### [INFORMATION SHOWN]
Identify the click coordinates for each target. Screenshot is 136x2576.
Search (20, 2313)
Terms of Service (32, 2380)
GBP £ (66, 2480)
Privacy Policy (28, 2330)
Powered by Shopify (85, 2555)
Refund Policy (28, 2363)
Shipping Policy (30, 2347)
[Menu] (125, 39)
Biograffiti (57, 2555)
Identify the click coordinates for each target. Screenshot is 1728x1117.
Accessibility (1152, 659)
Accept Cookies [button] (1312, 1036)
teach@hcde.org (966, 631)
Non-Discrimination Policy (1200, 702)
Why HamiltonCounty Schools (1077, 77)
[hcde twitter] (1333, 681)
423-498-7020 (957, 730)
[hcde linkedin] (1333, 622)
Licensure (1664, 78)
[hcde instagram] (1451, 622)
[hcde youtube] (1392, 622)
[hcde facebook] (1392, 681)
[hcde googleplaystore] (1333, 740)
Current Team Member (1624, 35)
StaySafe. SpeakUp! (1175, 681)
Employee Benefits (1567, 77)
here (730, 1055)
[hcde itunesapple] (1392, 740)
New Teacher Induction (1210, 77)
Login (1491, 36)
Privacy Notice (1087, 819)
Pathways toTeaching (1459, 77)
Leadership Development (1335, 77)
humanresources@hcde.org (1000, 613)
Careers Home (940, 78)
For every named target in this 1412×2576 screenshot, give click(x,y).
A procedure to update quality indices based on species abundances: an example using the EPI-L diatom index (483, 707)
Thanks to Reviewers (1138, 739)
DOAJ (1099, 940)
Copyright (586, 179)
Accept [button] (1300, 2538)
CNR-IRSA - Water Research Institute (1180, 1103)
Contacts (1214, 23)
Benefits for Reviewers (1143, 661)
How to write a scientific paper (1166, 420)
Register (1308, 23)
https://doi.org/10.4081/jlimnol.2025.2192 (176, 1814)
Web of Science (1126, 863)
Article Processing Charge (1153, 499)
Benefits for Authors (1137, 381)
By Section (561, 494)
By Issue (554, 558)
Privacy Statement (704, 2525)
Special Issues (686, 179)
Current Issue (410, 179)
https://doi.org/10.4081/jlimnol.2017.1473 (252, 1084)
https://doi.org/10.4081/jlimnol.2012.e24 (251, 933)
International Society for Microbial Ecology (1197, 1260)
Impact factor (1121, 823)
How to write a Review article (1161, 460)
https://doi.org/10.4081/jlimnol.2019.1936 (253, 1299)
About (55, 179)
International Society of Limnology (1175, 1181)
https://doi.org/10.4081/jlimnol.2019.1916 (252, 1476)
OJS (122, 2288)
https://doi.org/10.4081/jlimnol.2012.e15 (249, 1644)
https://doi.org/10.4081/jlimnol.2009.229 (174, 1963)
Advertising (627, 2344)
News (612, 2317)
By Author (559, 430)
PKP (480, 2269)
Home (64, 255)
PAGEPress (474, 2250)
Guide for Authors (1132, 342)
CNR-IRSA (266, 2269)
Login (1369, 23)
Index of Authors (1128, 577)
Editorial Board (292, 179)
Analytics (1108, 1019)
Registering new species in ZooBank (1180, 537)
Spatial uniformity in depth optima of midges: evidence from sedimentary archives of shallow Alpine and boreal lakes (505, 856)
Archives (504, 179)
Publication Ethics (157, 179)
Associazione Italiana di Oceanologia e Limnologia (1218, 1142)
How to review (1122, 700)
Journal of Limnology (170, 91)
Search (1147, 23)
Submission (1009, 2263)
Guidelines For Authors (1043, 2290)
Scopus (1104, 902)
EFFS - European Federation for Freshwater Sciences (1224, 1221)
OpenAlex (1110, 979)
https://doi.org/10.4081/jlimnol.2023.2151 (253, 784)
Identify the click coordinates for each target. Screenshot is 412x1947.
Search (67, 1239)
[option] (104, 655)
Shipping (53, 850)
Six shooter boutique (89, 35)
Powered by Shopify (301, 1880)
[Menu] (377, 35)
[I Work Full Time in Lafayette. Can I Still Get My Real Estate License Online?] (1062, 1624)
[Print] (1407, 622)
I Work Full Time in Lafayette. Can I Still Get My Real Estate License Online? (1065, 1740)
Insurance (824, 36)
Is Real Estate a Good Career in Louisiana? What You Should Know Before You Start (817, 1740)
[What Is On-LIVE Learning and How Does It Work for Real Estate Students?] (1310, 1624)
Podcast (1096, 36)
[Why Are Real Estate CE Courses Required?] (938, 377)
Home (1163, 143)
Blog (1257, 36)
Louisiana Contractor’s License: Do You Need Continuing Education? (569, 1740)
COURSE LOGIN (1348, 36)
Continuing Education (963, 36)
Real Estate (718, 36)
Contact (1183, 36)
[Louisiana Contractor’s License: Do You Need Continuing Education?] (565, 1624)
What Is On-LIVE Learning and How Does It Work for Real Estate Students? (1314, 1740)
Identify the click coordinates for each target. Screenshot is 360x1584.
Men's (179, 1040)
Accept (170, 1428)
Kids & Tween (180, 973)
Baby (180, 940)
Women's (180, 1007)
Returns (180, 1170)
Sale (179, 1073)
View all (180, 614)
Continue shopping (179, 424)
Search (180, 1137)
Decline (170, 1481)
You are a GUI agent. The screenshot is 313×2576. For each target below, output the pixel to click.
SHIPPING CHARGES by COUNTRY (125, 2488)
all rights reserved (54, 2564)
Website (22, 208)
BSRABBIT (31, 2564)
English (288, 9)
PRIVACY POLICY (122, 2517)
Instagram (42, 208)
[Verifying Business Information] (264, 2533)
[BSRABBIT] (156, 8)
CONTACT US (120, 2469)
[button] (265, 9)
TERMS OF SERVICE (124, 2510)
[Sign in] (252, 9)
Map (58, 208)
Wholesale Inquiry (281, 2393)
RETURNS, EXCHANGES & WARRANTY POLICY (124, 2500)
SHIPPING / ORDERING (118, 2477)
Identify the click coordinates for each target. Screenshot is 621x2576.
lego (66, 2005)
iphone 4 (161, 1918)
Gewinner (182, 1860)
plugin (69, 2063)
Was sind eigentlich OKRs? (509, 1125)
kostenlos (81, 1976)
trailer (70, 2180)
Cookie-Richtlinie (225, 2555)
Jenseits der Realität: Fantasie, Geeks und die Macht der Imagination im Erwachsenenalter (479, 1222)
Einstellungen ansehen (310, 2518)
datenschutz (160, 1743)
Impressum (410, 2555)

### [REQUIREMENT]
All of the records are to be reproduced exactly as they were given.

### [WRITTEN ANSWER]
Identify the click coordinates for each target. Screenshot is 136x2576.
Search (20, 2313)
Terms of Service (32, 2380)
GBP £ (66, 2480)
Privacy Policy (28, 2330)
Powered by Shopify (85, 2555)
Refund Policy (28, 2363)
Shipping Policy (30, 2347)
[Menu] (125, 39)
Biograffiti (57, 2555)
Identify the click coordinates for each target. Screenshot is 1728x1117.
Accessibility (1152, 659)
Accept Cookies [button] (1312, 1036)
teach@hcde.org (966, 631)
Non-Discrimination Policy (1200, 702)
Why HamiltonCounty Schools (1077, 77)
[hcde twitter] (1333, 681)
423-498-7020 (957, 730)
[hcde linkedin] (1333, 622)
Licensure (1664, 78)
[hcde instagram] (1451, 622)
[hcde youtube] (1392, 622)
[hcde facebook] (1392, 681)
[hcde googleplaystore] (1333, 740)
Current Team Member (1624, 35)
StaySafe. SpeakUp! (1175, 681)
Employee Benefits (1567, 77)
here (730, 1055)
[hcde itunesapple] (1392, 740)
New Teacher Induction (1210, 77)
Login (1491, 36)
Privacy Notice (1087, 819)
Pathways toTeaching (1459, 77)
Leadership Development (1335, 77)
humanresources@hcde.org (1000, 613)
Careers Home (940, 78)
For every named target in this 1412×2576 screenshot, give click(x,y).
A procedure to update quality indices based on species abundances: an example using the EPI-L diatom index (483, 707)
Thanks to Reviewers (1138, 739)
DOAJ (1099, 940)
Copyright (586, 179)
Accept [button] (1300, 2538)
CNR-IRSA - Water Research Institute (1180, 1103)
Contacts (1214, 23)
Benefits for Reviewers (1143, 661)
How to write a scientific paper (1166, 420)
Register (1308, 23)
https://doi.org/10.4081/jlimnol.2025.2192 (176, 1814)
Web of Science (1126, 863)
Article Processing Charge (1153, 499)
Benefits for Authors (1137, 381)
By Section (561, 494)
By Issue (554, 558)
Privacy Statement (704, 2525)
Special Issues (686, 179)
Current Issue (410, 179)
https://doi.org/10.4081/jlimnol.2017.1473 (252, 1084)
https://doi.org/10.4081/jlimnol.2012.e24 (251, 933)
International Society for Microbial Ecology (1197, 1260)
Impact factor (1121, 823)
How to write a Review article (1161, 460)
https://doi.org/10.4081/jlimnol.2019.1936 (253, 1299)
About (55, 179)
International Society of Limnology (1175, 1181)
https://doi.org/10.4081/jlimnol.2019.1916 (252, 1476)
OJS (122, 2288)
https://doi.org/10.4081/jlimnol.2012.e15 (249, 1644)
https://doi.org/10.4081/jlimnol.2009.229 (174, 1963)
Advertising (627, 2344)
News (612, 2317)
By Author (559, 430)
PKP (480, 2269)
Home (64, 255)
PAGEPress (474, 2250)
Guide for Authors (1132, 342)
CNR-IRSA (266, 2269)
Login (1369, 23)
Index of Authors (1128, 577)
Editorial Board (292, 179)
Analytics (1108, 1019)
Registering new species in ZooBank (1180, 537)
Spatial uniformity in depth optima of midges: evidence from sedimentary archives of shallow Alpine and boreal lakes (505, 856)
Archives (504, 179)
Publication Ethics (157, 179)
Associazione Italiana di Oceanologia e Limnologia (1218, 1142)
How to review (1122, 700)
Journal of Limnology (170, 91)
Search (1147, 23)
Submission (1009, 2263)
Guidelines For Authors (1043, 2290)
Scopus (1104, 902)
EFFS - European Federation for Freshwater Sciences (1224, 1221)
OpenAlex (1110, 979)
https://doi.org/10.4081/jlimnol.2023.2151 (253, 784)
Identify the click coordinates for each target. Screenshot is 412x1947.
Search (67, 1239)
[option] (104, 655)
Shipping (53, 850)
Six shooter boutique (89, 35)
Powered by Shopify (301, 1880)
[Menu] (377, 35)
[I Work Full Time in Lafayette. Can I Still Get My Real Estate License Online?] (1062, 1624)
[Print] (1407, 622)
I Work Full Time in Lafayette. Can I Still Get My Real Estate License Online? (1065, 1740)
Insurance (824, 36)
Is Real Estate a Good Career in Louisiana? What You Should Know Before You Start (817, 1740)
[What Is On-LIVE Learning and How Does It Work for Real Estate Students?] (1310, 1624)
Podcast (1096, 36)
[Why Are Real Estate CE Courses Required?] (938, 377)
Home (1163, 143)
Blog (1257, 36)
Louisiana Contractor’s License: Do You Need Continuing Education? (569, 1740)
COURSE LOGIN (1348, 36)
Continuing Education (963, 36)
Real Estate (718, 36)
Contact (1183, 36)
[Louisiana Contractor’s License: Do You Need Continuing Education?] (565, 1624)
What Is On-LIVE Learning and How Does It Work for Real Estate Students? (1314, 1740)
Identify the click coordinates for each target. Screenshot is 360x1584.
Men's (179, 1040)
Accept (170, 1428)
Kids & Tween (180, 973)
Baby (180, 940)
Women's (180, 1007)
Returns (180, 1170)
Sale (179, 1073)
View all (180, 614)
Continue shopping (179, 424)
Search (180, 1137)
Decline (170, 1481)
You are a GUI agent. The screenshot is 313×2576. For each target below, output the pixel to click.
SHIPPING CHARGES by COUNTRY (125, 2488)
all rights reserved (54, 2564)
Website (22, 208)
BSRABBIT (31, 2564)
English (288, 9)
PRIVACY POLICY (122, 2517)
Instagram (42, 208)
[Verifying Business Information] (264, 2533)
[BSRABBIT] (156, 8)
CONTACT US (120, 2469)
[button] (265, 9)
TERMS OF SERVICE (124, 2510)
[Sign in] (252, 9)
Map (58, 208)
Wholesale Inquiry (281, 2393)
RETURNS, EXCHANGES & WARRANTY POLICY (124, 2500)
SHIPPING / ORDERING (118, 2477)
Identify the click coordinates for each target. Screenshot is 621x2576.
lego (66, 2005)
iphone 4 (161, 1918)
Gewinner (182, 1860)
plugin (69, 2063)
Was sind eigentlich OKRs? (509, 1125)
kostenlos (81, 1976)
trailer (70, 2180)
Cookie-Richtlinie (225, 2555)
Jenseits der Realität: Fantasie, Geeks und die Macht der Imagination im Erwachsenenalter (479, 1222)
Einstellungen ansehen (310, 2518)
datenschutz (160, 1743)
Impressum (410, 2555)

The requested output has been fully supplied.